- Work task -
Please report every line from the material that contains the word "with".

- Available data -
Segment Open

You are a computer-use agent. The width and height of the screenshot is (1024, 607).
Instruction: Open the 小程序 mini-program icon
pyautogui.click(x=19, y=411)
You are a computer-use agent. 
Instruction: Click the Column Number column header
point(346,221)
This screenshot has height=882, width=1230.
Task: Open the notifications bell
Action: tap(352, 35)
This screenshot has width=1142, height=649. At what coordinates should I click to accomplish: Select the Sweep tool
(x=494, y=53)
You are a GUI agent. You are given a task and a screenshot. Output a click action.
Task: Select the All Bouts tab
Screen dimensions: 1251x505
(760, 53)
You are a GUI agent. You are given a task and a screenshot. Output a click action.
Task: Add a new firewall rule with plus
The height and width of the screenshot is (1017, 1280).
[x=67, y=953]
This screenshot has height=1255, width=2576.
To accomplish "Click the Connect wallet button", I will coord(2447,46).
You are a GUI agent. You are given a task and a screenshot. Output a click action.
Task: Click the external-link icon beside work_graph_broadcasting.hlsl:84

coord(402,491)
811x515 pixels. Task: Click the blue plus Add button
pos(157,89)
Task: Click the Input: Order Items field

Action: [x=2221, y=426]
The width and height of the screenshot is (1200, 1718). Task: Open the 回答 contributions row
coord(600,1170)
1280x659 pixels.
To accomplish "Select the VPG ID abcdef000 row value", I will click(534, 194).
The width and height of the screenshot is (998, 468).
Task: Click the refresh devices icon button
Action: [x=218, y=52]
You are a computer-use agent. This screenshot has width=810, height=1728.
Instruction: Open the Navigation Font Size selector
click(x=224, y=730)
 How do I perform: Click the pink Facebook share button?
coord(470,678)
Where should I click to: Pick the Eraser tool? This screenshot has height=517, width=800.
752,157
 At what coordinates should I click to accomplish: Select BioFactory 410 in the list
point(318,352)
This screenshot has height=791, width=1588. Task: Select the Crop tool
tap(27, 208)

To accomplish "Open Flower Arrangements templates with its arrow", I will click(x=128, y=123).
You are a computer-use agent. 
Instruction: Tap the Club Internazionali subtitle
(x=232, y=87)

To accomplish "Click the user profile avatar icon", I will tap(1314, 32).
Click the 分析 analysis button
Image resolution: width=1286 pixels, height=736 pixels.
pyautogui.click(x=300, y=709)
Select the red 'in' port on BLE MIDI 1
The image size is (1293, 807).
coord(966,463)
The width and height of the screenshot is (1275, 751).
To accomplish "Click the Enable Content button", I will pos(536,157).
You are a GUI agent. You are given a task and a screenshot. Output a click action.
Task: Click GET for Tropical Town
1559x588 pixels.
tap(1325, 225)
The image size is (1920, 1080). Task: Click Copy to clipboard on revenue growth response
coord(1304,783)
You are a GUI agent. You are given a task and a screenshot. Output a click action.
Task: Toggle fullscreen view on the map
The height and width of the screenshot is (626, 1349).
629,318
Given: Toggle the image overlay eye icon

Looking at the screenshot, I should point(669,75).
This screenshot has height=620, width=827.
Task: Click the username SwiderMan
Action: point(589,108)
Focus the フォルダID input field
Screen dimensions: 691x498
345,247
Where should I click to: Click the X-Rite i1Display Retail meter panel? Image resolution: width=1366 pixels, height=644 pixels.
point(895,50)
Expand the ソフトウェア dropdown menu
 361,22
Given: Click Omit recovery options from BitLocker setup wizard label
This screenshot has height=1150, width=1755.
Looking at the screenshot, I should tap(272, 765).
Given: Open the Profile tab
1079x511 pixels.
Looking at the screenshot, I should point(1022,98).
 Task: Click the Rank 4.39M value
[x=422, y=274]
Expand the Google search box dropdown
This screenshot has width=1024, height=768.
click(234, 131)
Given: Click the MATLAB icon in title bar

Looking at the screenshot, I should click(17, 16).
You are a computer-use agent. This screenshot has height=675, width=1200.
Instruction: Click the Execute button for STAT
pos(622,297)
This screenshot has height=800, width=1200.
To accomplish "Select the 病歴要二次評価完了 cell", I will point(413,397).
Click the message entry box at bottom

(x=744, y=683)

Segment Closed

- Solution to the exercise -
Task: Add a new firewall rule with plus
To accomplish "Open Flower Arrangements templates with its arrow", I will click(x=128, y=123).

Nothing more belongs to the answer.